Wednesday, September 06, 2006

Oskar Gross

Born in Austria in 1871 and died in Chicago in 1963, Oskar Gross had a large presence in the P&C and the Chicago art world. His paintings can be found in the Union League Club's collection, the Art Institute, and at the Vanderpoel Memorial Collection in Beverly. He won the club's Gold Medal award in 1926. His paintings at the Union League Club and at the Vanderpoel are especially nice. The P&C has no less than six of his portraits, including portraits of fellow members Otto Hake and Alfred Muenzenthaler.

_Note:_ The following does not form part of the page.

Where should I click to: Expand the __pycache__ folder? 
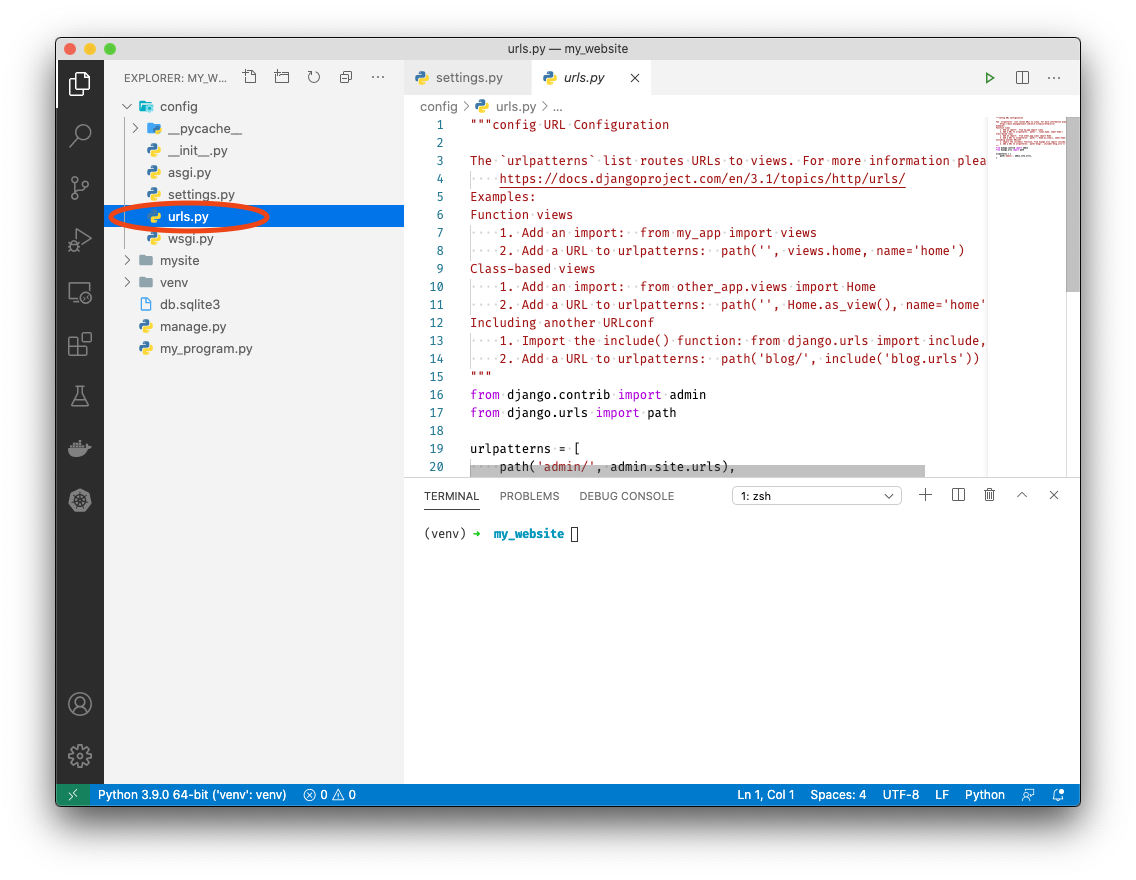point(136,129)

According to the Union League's catalogue, Gross studied in Vienna at the Imperial Royal Academy of Fine Arts and graduated with honors in 1896; he went on to study more in Munich and Paris before coming to the United States in 1903 at the suggestion of Daniel Burham and Louis Sullivan. Gross first found work as a muralist, including this mural in the National Farmers' Bank in Owatonna, Minnesota, designed by Louis Sullivan and a mural in the Bank of Dwight in Dwight, Illinois. Gross was also commissioned to do the architectural mosaic at 720 S. Dearborn Street, on the Second Franklin Building, built in 1912.

More images from that building can be found here

Gross turned to society portraiture in about 1910.

C.J. Bulliet, of the Chicago Daily News, wrote this profile of him in 1935.

After his death, Gross was cremated and his ashes were spread in Lincoln Park.